From: Effects of protein interaction data integration, representation and reliability on the use of network properties for drug target prediction

Protein interaction network Nodes examined Mean degree Median degree Degree standard deviation Degree skewness Degree kurtosis Max degree
full PIN -spoke all 14.2 4 28.9 6.6 86.1 789
  drug targets in full PIN 22.5 8 44.8 6.8 84.2 789
  non-drug targets in full PIN 13.5 4 27.1 6.0 66.5 615
drug target subnetwork -spoke   1.7 1 44.7 3.2 15.8 23
non-drug target subnetwork -spoke   12.7 4 26.3 6.8 90.3 709
BioGRID only –spoke all 7.5 3 13.5 7.9 133.0 395
  drug targets in BioGRID only 9.0 3 18.6 5.5 41.3 203
Rual + Stelzl papers only -spoke all 4.3 2 8.8 7.5 81.6 158
  drug targets in Rual + Stelzl only 3.7 2 5.5 6.0 54.7 60
Rual paper only –spoke all 3.8 2 8.4 9.4 127.5 158
  drug targets in Rual only 2.2 1 2.5 3.5 19.4 15
  1. Statistical descriptors of the degree distribution of 11 different PINs whose protein complexes have all been represented as spoke models (i.e. any N-ary data is included by a spoke-model representation).

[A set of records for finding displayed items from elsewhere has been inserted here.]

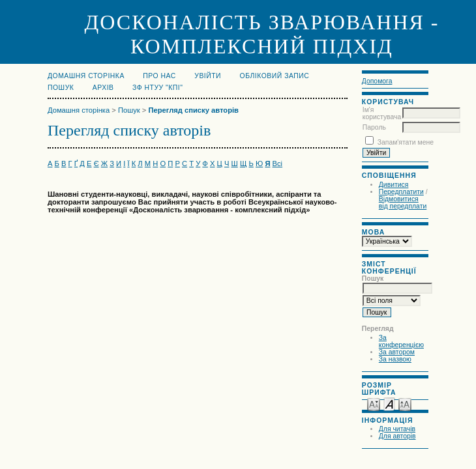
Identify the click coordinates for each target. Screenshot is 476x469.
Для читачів (397, 429)
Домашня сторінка (86, 76)
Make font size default (389, 403)
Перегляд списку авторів (193, 110)
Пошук (61, 87)
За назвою (395, 359)
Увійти (207, 76)
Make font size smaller (374, 403)
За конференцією (401, 341)
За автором (396, 352)
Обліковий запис (275, 76)
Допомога (377, 81)
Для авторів (397, 436)
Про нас (159, 76)
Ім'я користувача (381, 113)
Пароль (374, 127)
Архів (103, 87)
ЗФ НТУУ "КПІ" (157, 87)
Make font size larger (405, 403)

Drug targets have a higher degree on average, even though the standard deviations are equally higher. Degree distribution of drug targets are also more skewed and peaked than non-drug targets. This is different in distributions like the BioGRID database or the Rual and Stelzl papers, where the numerical values are not only significantly smaller but the conclusions might be even the contrary, such as drug targets having a lower degree for Rual and Stelzl. The values of the drug target subnetwork show that interactions between drug targets are scarce and, therefore, the average higher degree of drug targets represent interactions between drug targets and non-drug targets. BioGRID was used by [2], Rual+Stelzl was used by [1] and Rual-only was used by [18].